Je proposerai de lire à la suite un essai traduit de l’américain. Parce que William Bonner, l’auteur de Gagner ou perdre (éd. Les Belles Lettres), est un homme qui a de la plume, de l’humour, de la finesse, et une des plus belles intelligences avec laquelle vous puissiez entrer dans cette conversation merveilleuse qu’est la lecture. Sans aucune prétention, il dit souvent qu’il ne sait pas, se mettant ainsi dans les pas de Montaigne, ce qui ne l’empêche pas, comme lui, d’avoir de solides convictions, et une belle collection de certitudes qui font plaisir à être lues. Bourrée d’anecdotes et d’aperçus originaux, racontée avec le talent du causeur brillant, son histoire est un régal sans points morts, sans digressions ennuyeuses.

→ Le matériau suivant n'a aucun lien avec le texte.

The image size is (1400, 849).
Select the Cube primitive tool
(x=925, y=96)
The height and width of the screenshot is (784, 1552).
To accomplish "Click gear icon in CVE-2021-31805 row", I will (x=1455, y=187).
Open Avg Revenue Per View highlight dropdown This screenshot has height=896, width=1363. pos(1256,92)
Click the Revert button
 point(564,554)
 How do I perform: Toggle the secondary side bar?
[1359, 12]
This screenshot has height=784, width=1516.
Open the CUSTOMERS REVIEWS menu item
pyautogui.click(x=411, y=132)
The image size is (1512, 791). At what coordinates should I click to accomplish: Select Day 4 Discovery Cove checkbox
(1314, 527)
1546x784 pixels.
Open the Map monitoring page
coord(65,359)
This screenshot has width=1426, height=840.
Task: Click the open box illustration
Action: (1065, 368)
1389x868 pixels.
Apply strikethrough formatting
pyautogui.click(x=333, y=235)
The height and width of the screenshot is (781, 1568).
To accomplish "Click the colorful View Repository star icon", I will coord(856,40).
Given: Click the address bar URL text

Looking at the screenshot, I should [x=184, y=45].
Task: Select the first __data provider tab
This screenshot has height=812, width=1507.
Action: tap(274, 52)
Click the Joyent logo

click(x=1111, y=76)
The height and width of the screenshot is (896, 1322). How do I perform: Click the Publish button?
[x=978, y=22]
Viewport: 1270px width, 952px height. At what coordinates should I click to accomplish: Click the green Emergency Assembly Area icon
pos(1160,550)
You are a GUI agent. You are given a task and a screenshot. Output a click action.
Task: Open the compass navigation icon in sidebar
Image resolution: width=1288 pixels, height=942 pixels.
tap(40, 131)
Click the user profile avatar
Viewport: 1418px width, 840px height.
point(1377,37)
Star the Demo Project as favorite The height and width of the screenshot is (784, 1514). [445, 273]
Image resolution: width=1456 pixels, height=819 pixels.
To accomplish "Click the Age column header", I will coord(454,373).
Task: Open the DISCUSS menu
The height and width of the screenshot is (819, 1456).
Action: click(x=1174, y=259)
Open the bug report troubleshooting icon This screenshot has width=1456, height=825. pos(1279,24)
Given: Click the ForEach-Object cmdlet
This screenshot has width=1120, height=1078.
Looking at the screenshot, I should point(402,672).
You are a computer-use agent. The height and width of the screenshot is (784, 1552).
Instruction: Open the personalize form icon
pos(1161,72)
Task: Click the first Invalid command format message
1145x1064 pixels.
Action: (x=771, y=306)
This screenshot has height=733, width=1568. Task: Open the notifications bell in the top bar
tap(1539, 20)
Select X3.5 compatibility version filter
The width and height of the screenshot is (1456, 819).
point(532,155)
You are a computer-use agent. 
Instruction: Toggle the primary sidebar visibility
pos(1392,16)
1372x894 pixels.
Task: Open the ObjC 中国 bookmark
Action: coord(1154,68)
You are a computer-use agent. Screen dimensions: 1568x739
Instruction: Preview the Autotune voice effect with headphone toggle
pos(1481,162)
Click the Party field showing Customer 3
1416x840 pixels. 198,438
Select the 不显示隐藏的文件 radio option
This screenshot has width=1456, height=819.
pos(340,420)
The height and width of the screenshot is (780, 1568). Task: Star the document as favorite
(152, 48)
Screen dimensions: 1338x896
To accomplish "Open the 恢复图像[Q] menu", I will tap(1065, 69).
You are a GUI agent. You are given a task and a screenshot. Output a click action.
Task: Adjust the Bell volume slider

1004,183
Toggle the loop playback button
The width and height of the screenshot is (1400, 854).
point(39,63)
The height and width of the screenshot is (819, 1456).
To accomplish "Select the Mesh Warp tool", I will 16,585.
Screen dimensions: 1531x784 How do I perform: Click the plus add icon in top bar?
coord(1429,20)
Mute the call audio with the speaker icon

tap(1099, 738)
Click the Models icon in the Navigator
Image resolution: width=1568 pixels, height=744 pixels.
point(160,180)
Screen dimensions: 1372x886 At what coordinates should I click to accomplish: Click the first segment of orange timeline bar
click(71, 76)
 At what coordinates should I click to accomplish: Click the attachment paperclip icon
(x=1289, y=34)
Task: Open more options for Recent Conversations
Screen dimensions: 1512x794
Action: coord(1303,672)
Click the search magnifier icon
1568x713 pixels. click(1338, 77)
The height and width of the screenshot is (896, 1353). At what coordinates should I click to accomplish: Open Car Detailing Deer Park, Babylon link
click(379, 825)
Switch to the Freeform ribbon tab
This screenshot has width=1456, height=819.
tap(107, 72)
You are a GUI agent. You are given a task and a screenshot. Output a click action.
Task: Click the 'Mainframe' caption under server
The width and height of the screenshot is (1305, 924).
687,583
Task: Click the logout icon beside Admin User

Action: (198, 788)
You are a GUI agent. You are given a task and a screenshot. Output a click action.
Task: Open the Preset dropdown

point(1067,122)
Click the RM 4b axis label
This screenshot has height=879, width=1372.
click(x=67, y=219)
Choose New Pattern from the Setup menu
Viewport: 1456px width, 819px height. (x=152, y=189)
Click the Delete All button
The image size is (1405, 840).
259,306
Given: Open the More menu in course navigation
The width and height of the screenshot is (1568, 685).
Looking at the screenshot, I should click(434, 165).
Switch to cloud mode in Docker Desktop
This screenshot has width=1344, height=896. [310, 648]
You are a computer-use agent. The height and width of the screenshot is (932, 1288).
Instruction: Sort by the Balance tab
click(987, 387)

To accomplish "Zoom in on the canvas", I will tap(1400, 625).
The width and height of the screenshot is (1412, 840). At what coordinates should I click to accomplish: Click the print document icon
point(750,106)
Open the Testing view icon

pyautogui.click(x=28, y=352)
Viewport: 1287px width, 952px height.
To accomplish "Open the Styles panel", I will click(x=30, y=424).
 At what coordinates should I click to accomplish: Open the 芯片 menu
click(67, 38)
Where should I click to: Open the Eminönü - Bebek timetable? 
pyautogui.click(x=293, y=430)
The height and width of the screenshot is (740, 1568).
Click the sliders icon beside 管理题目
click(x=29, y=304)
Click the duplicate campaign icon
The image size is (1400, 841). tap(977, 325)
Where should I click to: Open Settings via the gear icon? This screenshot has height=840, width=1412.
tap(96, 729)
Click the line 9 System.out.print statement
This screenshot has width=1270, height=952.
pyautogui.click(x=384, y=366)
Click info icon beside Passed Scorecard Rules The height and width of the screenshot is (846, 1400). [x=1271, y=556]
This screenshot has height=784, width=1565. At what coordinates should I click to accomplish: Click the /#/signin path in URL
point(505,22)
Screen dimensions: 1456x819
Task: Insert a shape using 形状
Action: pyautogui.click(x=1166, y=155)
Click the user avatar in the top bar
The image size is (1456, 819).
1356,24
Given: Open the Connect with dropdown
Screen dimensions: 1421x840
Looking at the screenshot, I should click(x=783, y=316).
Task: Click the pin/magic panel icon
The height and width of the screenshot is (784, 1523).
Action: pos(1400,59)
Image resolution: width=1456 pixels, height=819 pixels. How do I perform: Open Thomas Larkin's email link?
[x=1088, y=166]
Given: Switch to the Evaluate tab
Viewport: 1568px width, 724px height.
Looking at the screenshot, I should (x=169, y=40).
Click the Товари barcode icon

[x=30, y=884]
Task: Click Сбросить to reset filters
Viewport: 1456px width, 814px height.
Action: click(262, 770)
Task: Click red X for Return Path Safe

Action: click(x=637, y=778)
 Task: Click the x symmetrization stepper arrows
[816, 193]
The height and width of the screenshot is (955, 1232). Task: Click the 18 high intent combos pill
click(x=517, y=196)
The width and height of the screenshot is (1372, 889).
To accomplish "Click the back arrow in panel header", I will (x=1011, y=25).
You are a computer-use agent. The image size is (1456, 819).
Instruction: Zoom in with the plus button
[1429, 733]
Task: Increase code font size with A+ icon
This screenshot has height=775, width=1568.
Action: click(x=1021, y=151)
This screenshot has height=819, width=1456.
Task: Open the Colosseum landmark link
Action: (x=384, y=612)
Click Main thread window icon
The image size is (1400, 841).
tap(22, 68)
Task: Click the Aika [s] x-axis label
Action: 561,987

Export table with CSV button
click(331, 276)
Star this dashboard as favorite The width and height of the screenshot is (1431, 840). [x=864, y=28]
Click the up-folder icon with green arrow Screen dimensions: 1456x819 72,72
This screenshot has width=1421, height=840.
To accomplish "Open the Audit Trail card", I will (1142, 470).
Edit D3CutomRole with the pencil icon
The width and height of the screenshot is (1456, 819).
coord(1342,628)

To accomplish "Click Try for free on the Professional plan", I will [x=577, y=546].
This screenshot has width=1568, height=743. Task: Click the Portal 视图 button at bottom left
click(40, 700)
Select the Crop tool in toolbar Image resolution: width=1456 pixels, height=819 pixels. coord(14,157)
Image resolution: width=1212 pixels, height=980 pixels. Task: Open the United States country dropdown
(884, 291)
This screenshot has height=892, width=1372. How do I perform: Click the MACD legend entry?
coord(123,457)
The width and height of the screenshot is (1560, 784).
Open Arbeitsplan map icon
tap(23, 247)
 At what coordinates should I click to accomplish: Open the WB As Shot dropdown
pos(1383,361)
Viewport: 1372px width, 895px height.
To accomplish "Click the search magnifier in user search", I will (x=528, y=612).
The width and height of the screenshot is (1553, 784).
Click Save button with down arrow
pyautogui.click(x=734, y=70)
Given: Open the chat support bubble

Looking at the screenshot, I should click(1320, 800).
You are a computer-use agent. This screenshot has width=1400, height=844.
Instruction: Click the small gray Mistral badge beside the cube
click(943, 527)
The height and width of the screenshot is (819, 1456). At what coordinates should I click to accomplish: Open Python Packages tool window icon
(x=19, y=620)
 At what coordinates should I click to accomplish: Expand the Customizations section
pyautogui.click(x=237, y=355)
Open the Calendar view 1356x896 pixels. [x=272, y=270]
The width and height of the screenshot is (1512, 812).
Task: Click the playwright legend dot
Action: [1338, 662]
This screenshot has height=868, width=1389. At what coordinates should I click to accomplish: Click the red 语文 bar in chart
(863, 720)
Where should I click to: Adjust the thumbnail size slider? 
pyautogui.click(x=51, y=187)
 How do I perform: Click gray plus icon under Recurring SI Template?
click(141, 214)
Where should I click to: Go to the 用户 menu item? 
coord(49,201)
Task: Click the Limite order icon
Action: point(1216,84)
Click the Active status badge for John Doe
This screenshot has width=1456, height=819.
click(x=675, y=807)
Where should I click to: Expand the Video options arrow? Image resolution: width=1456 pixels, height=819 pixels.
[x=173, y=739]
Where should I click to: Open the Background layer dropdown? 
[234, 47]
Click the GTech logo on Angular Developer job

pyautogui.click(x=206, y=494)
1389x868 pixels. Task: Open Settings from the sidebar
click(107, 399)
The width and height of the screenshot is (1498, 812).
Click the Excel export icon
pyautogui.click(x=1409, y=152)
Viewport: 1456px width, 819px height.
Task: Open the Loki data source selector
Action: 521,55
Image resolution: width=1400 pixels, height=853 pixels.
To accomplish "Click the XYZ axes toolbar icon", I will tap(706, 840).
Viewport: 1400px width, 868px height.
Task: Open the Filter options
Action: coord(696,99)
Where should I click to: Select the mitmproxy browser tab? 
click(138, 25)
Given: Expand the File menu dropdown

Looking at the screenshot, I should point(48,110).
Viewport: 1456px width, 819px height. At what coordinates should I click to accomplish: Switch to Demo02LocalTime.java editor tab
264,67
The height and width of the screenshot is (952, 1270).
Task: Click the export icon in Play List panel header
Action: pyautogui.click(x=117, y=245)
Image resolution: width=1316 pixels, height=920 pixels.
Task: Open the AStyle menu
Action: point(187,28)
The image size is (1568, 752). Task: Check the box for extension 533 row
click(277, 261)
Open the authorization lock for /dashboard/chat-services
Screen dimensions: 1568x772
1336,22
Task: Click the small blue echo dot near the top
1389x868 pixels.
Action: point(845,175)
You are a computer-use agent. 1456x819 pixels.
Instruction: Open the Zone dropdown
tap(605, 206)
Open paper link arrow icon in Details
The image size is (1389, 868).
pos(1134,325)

Un beau projet le mène : nous proposer un schéma simple pour éclairer l’histoire des civilisations, mieux encore : pour distinguer la civilisation de la barbarie. Dieu sait si nous avons besoin de cela aujourd’hui !
Son idée est que la civilisation repose sur des marchés gagnant-gagnant, et la barbarie sur des marchés gagnant-perdant. Il y a toujours un mélange des deux dans les relations humaines, mais il faut que le premier type l’emporte sur le second pour que les hommes vivent à peu près satisfaits. Le marché gagnant-gagnant fondamental, c’est le mariage, le vrai bien sûr. Quant au gouvernement, quel qu’il soit, il ne fait que des marchés gagnant-perdant. Le meilleur gouvernement est celui qui propose le moins possible de marchés, et laisse les particuliers en faire le plus possible, parce que les particuliers font presque naturellement des marchés gagnant-gagnant, surtout quand ils ont pu grandir dans une famille dont le fondement est le mariage. Ce qui veut dire que le meilleur gouvernement ne se mêle que de ce qu’on appelle les fonctions régaliennes, et que le pire se mêle de tout. La pente de la démocratie, c’est évidemment, comme nous le constatons chaque jour, de se mêler de tout, et conséquemment de tout ruiner. Voilà pourquoi votre fille est muette !
Tout cela néanmoins n’est que l’os de ce livre charnu. Au lecteur d’en découvrir les chairs, d’en savourer les succulences. Quand il sortira de cette lecture, je gage qu’il se sentira saisi par la grande paix de l’intelligence, non celle qui dogmatise, mais celle qui donne de la lumière, et l’impression de pouvoir mieux regarder le monde touffu où nous sommes égarés, de le traverser avec moins d’inquiétude, parce qu’il est devenu explicable, compréhensible.
Avec Antoine Rault, nous pouvons, comme le démon des contes, soulever les toits pour observer les hommes et leurs secrets ; avec William Bonner, nous n’avons plus ces curiosités, mais nous sentons pour nos frères humains une grande mansuétude, parce que nous avons l’impression de savoir pourquoi ils sont malheureux. Et pouvoir expliquer les folies des hommes rend bienveillant.